Not the vulnerability, but the exploit. I was writing exploits for Core
IMPACT, and need to get it to work always. It was tricky, because getting
the double free to do a write-anything-anywhere depended on the heap state
which has to be assumed dirty, though who used dtlogin? Target: Solaris
running on SPARC. It was also a great time, because one of my friends-idols
Halvar was in town visiting, and sitting in a crappy chair at Core, working
on his bindiff, showing me early versions, and introducing me to yED (thanks
for that!). So, I had the problem of getting a reliably heap exploit, and I
started logging all traces (long life dtrace & truss), but it was impossible
to follow in text, so I hacked a GUI to show heap movements (eventually
released as HeapDraw / HeapTracer just when Alex Sotirov released his Heap
Feng Shui with an obviously much trend name). Also found how to turn the
double-free in an information leak, that allowed me to get pointers
(read-anything primitive), to finally get a very reliable exploit. I
remember how I enjoyed writing the exploit and the power that a new tool
gave me, we needed lots more tools! Oh, wow, writing this I found a
screenshot of HeapTracer showing dtlogin’s heap, I can’t believe how I
remember the shape and what each block is.
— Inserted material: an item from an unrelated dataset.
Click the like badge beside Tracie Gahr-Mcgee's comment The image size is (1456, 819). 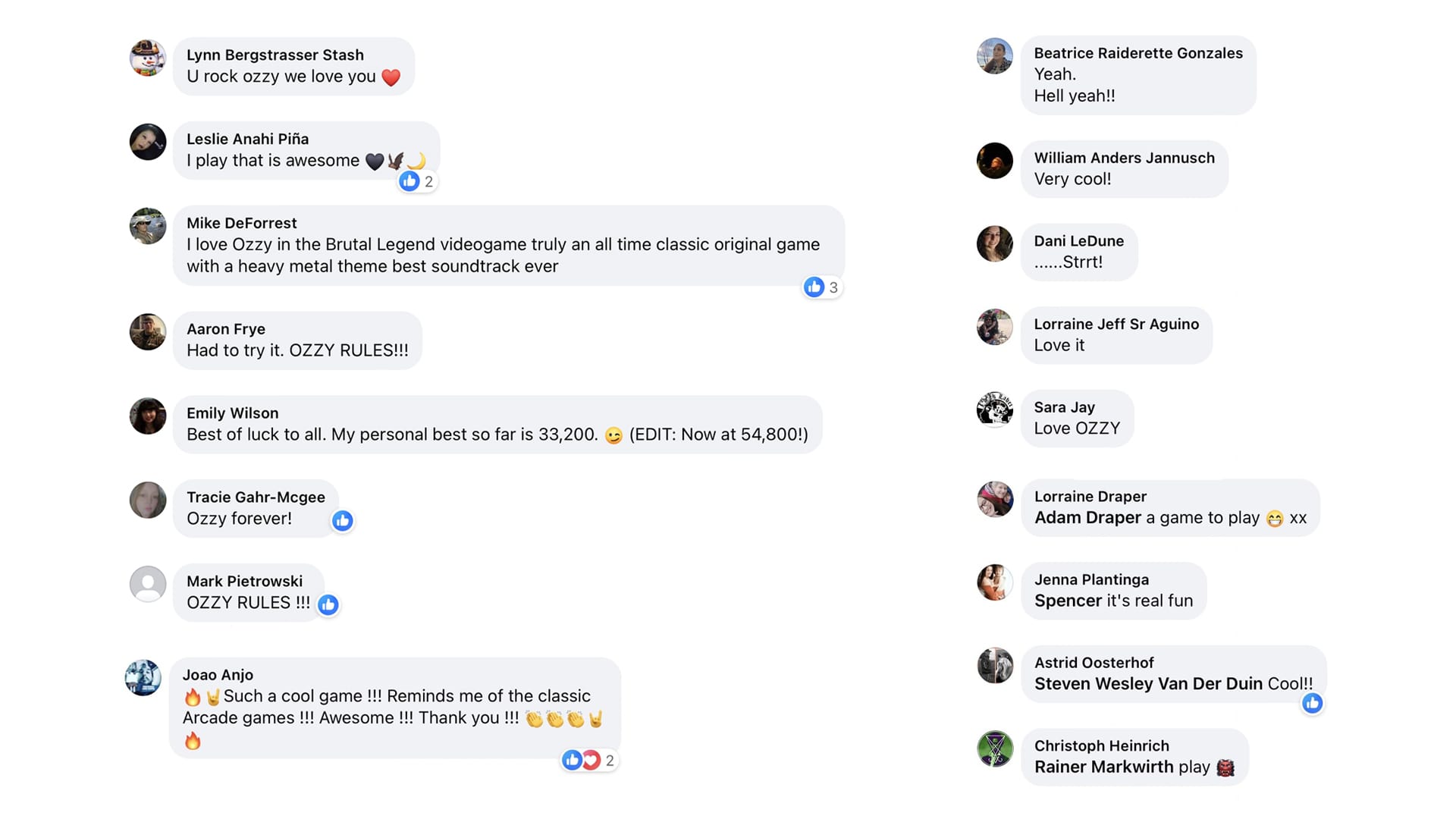(x=343, y=521)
Yeah, this one definitely
deserves a mention.
== CVE-2001-0550 - wu-ftpd gobbing heap overflow (arbitrary free)
Oh my god, that was a good one, the advisory even names Phrack 57! This time
is the exploit, not the vuln Not my own exploit though. I had a quite
reliable exploit, if I’m not inventing my memories, but it was
irc.segfault.net golden times, and I was there with amazing people.
That’s when I met MaXX, one of my favorite Phrack authors, who wrote on Vudu
malloc tricks, but who clearly understood free() tricks too. We then worked
together and are good friends, those were some of the best times. He showed
me his wu-ftpd exploit (or maybe he took my unfinished crappy code and
turned it into art?).
Anyway, for it to work, you had to craft a globbing pattern (*.*) so when
expanded you got an arbitrary free, and you could write what you wanted
where you wanted. You could be lazy, like me, and bruteforce the right
count ~{,,,,,,,,,...}, or you could really think about it (like he did, and
just remembered now), and figure out that if you could do more than a single
write and if you expressed the count in prime factors, you could have a
really compact globbing pattern that got expanded to overwrite really large
area. So yeah, he taught me art is a way of living, among many other things.
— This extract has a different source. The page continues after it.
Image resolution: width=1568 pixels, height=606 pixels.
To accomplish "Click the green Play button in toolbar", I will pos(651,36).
== CVE-1999-1085 - SSH CRC32 compensation attack
The original vulnerability (yes, I’m old, what can I remember if not old
things?). The vulnerability is that, without knowing the cryptographic
material, it’s possible to craft an ssh packet that will pass CRC32
validation in such a way that it allows a MitM to insert “keystrokes” in
the ssh stream. It’s a quite complex (at the time) cryptographic attack
that, with exploit in hand to demonstrate its power, forced all ssh
implementations, in every device and distro, to be updated with our code, as
we were starting to be known as Core SDI. Great score!
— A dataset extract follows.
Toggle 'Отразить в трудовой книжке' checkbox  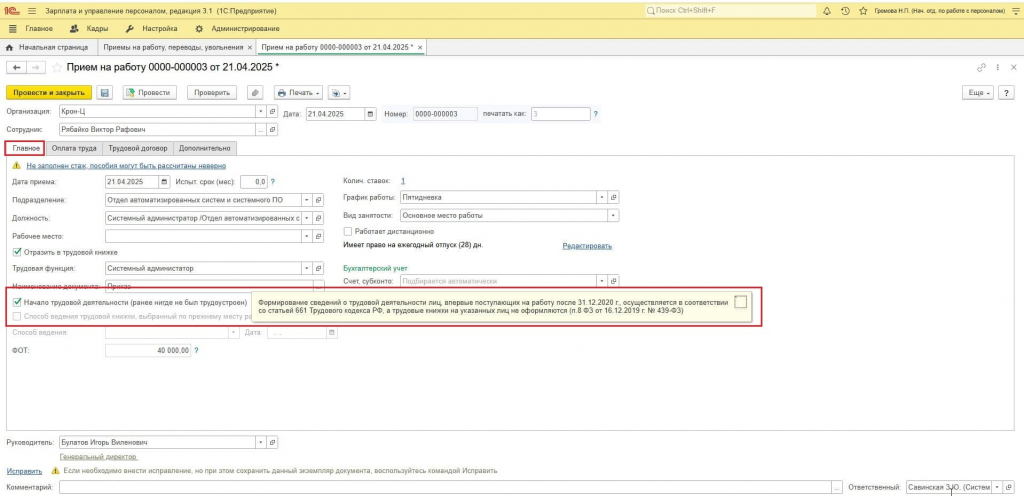17,252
== CVE-2001-0114 - SSH CRC32 compensation attack integer overflow
Yes, almost the same name as the previous... It turned out that the final
patch for CVE-1999-1085 had an integer overflow vulnerability, which was
exploitable to get root access to any ssh server using the code. The exploit
was assigned to me (I was assigned at the time :-p ) and it turned out to be
really challenging. At some point you had to exploit the original
vulnerability, luckily I had the original exploit from 1998 by Futo and Ek,
so I didn’t have to break my head doing it. I got it working, and some time
later I found another exploit in the wild (I knew it as x1), that was very
similar (but previous apparently), and had a different solution to the
original bug. My total admiration to whoever solved the CRC32 compensation
to implement this other exploit. I remember I was really afraid we had
inserted this bug in every device, and at the same time, I wished we did it
on purpose. So I went down fishing the original email exchange to find that
it was the original ssh team, when converting from ANSI types to their type
notation, that inserted the bug, but we didn’t notice they had changed it.
Or maybe we did but didn’t say? I don’t think so, I should remember!